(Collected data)
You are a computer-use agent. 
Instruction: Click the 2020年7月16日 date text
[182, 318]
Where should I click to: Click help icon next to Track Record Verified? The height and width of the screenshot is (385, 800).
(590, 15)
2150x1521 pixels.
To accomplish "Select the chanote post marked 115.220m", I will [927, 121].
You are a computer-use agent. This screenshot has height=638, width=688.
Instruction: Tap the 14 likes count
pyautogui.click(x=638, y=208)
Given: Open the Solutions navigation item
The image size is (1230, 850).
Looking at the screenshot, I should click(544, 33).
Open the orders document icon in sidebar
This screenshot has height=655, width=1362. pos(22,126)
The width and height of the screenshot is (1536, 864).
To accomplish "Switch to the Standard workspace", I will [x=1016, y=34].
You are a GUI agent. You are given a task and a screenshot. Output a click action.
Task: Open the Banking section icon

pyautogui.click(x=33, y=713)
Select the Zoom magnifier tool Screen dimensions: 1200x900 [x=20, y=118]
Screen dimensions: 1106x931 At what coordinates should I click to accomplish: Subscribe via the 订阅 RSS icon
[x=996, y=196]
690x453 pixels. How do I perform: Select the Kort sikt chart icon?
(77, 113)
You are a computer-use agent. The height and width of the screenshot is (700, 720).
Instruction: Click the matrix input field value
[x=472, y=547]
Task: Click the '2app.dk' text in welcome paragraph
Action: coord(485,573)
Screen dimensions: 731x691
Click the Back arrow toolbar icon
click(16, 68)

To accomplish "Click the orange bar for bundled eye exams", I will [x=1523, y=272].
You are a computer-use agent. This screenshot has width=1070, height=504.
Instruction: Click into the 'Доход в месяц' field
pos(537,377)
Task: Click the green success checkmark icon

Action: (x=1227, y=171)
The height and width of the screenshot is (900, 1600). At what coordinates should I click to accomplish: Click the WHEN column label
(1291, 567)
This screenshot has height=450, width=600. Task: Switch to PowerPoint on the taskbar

WORK TO BE COMPLETED => Each line from the one containing "Select the Zoom" through the final line of the records must be repeated exactly, with no line added or dropped.

WORKED SOLUTION =>
Select the Zoom magnifier tool Screen dimensions: 1200x900 [x=20, y=118]
Screen dimensions: 1106x931 At what coordinates should I click to accomplish: Subscribe via the 订阅 RSS icon
[x=996, y=196]
690x453 pixels. How do I perform: Select the Kort sikt chart icon?
(77, 113)
You are a computer-use agent. The height and width of the screenshot is (700, 720).
Instruction: Click the matrix input field value
[x=472, y=547]
Task: Click the '2app.dk' text in welcome paragraph
Action: coord(485,573)
Screen dimensions: 731x691
Click the Back arrow toolbar icon
click(16, 68)

To accomplish "Click the orange bar for bundled eye exams", I will [x=1523, y=272].
You are a computer-use agent. This screenshot has width=1070, height=504.
Instruction: Click into the 'Доход в месяц' field
pos(537,377)
Task: Click the green success checkmark icon

Action: (x=1227, y=171)
The height and width of the screenshot is (900, 1600). At what coordinates should I click to accomplish: Click the WHEN column label
(1291, 567)
This screenshot has height=450, width=600. Task: Switch to PowerPoint on the taskbar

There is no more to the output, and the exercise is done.